C’est dans ce contexte précis que les partenaires sociaux participant à la Commission nationale des titres-restaurant (CNTR) avaient approuvé cette extension.

Deux ans plus tard, cette dérogation au code du travail se retrouvait dans le projet de loi portant mesures d’urgence pour la protection du pouvoir d’achat, qui l’étendait au 31 décembre 2023. Elle avait alors été justifiée par l’inflation et transformée en mesure de défense du pouvoir d’achat, à l’heure où montait effectivement la revendication d’augmentation des salaires et des minima sociaux.

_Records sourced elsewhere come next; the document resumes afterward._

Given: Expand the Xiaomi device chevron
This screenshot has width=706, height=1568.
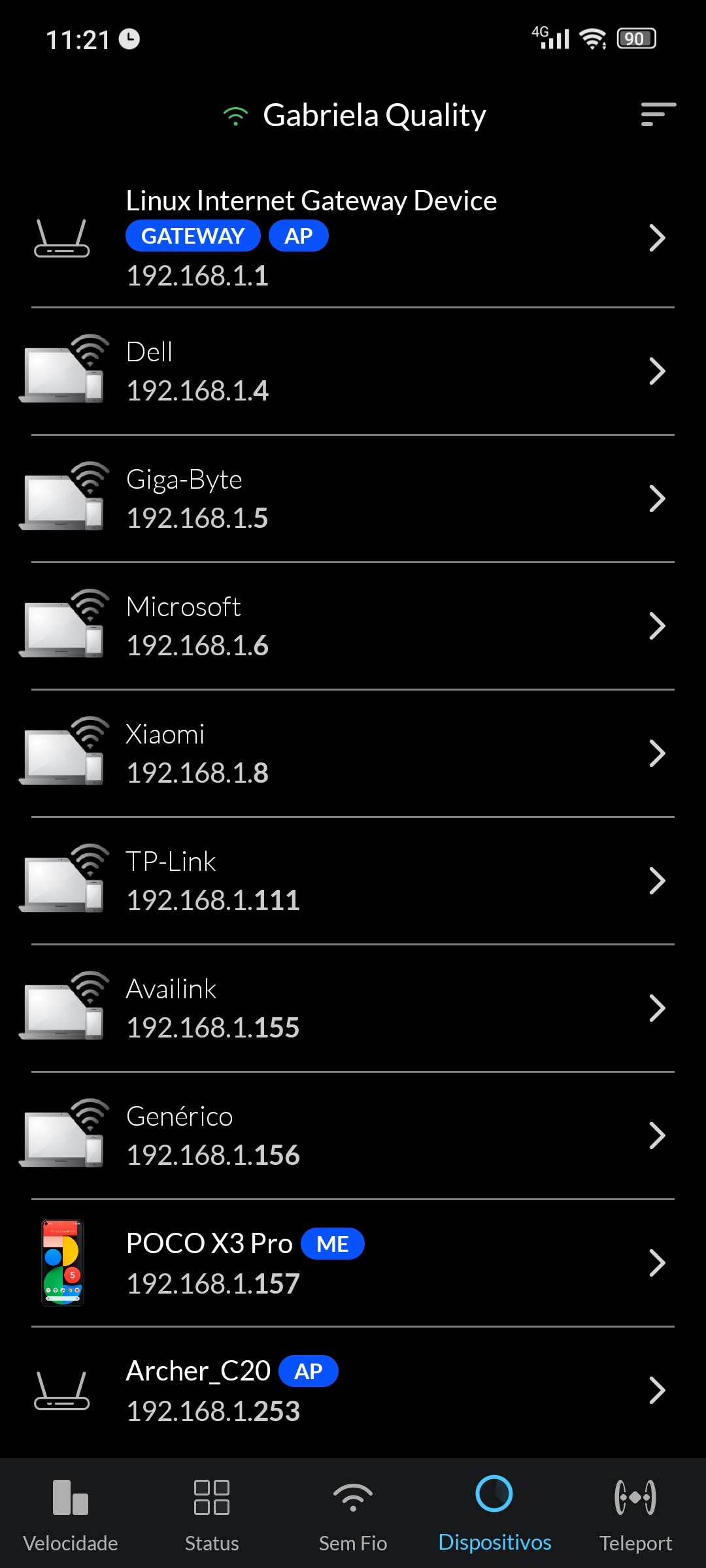Looking at the screenshot, I should (657, 753).
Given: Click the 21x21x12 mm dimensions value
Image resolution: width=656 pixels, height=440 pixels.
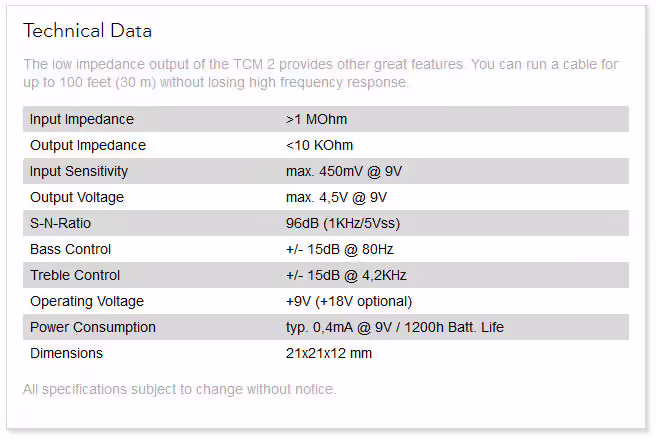Looking at the screenshot, I should coord(329,353).
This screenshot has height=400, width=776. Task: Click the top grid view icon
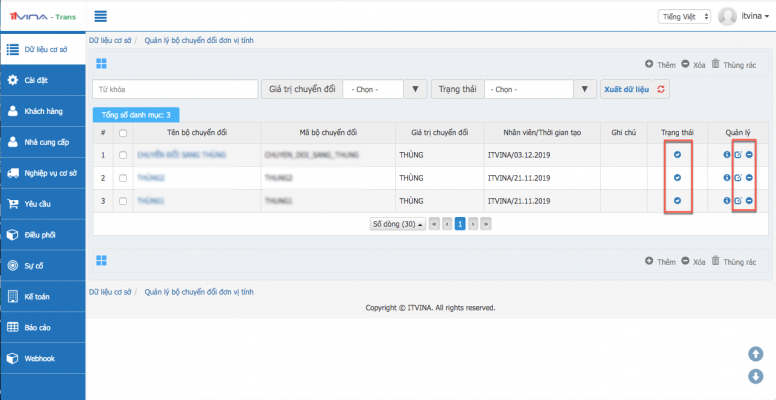(101, 64)
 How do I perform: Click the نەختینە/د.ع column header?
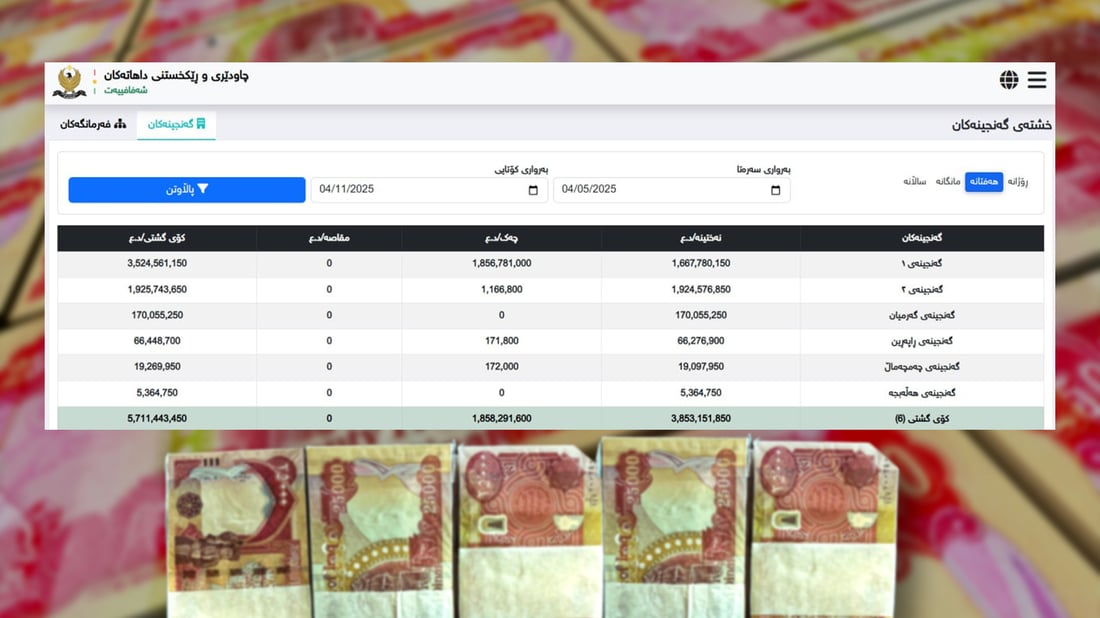[701, 238]
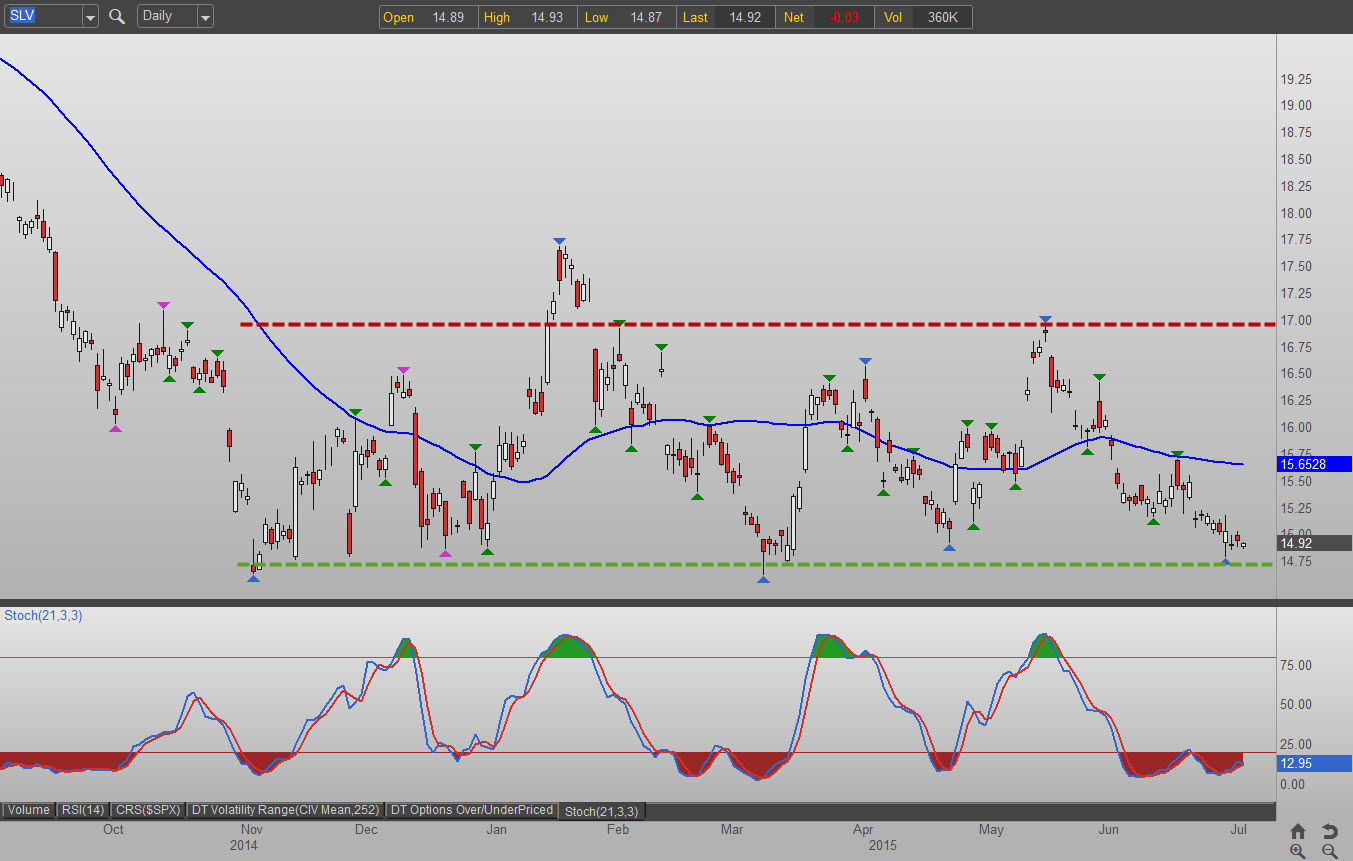
Task: Select DT Options Over/UnderPriced tab
Action: tap(472, 810)
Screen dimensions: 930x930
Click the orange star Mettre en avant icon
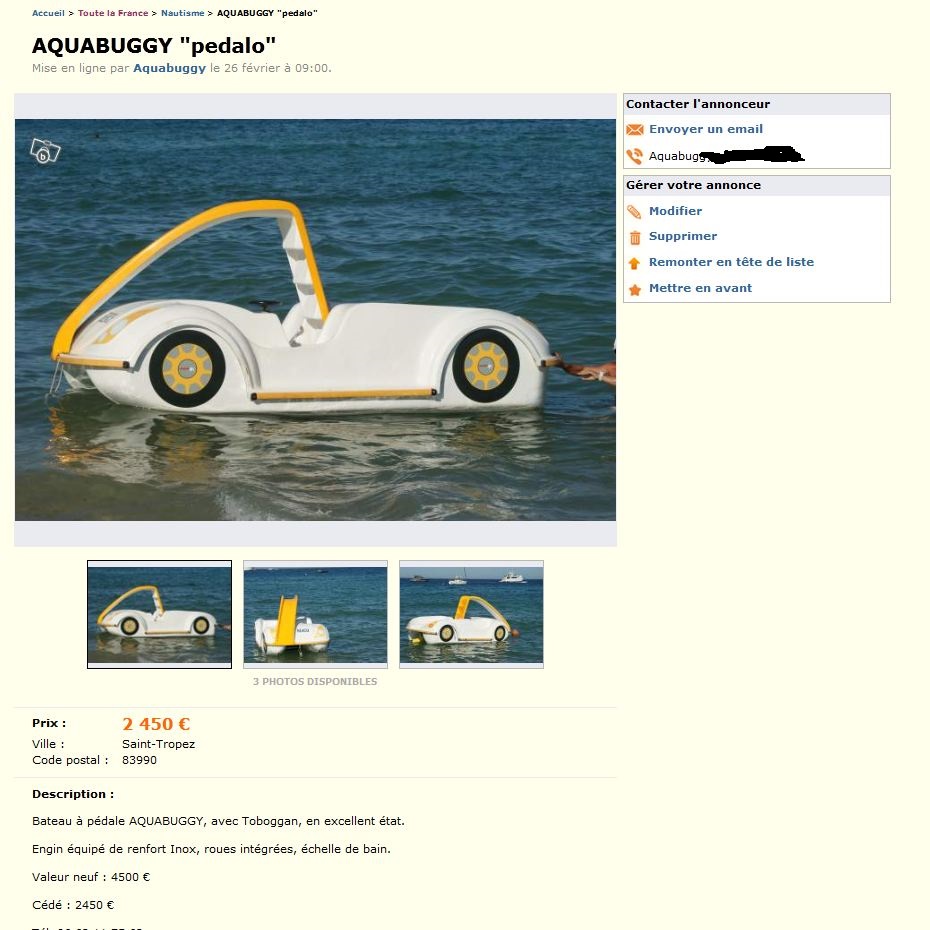[x=635, y=289]
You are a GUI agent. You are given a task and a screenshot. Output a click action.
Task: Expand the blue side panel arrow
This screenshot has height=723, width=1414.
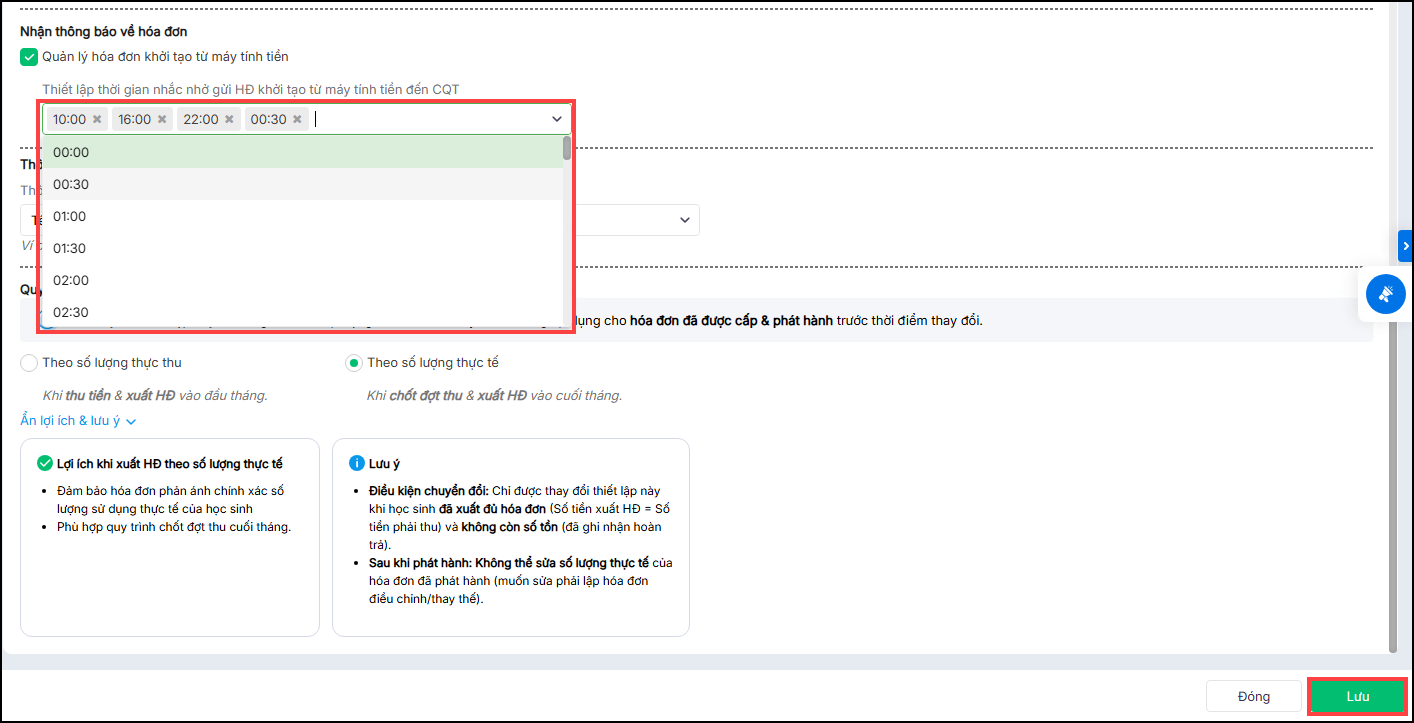pos(1405,246)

Certes, la situation est extrêmement grave. Nous ne l’ignorons pas. Selon l’Insee, en 2021, le taux de pauvreté a de nouveau augmenté. La pauvreté touche désormais un Français sur sept, soit 550 000 personnes de plus qu’en 2017. C’est votre bilan !

Selon le collectif Alerte, 200 000 personnes basculeront sous le seuil de pauvreté dans les prochains mois si aucune revalorisation des minima n’advient d’ici là.

Facteur conjoncturel aggravant cette situation de pauvreté, la hausse des prix de l’alimentation, dopée par les surprofits, étrangle les foyers précaires.

À défaut de lutter contre la pauvreté et les surmarges des grands groupes agroalimentaires et de distribution, le Gouvernement dévoie le rôle du titre-restaurant en instaurant son extension en mesure de défense du pouvoir d’achat.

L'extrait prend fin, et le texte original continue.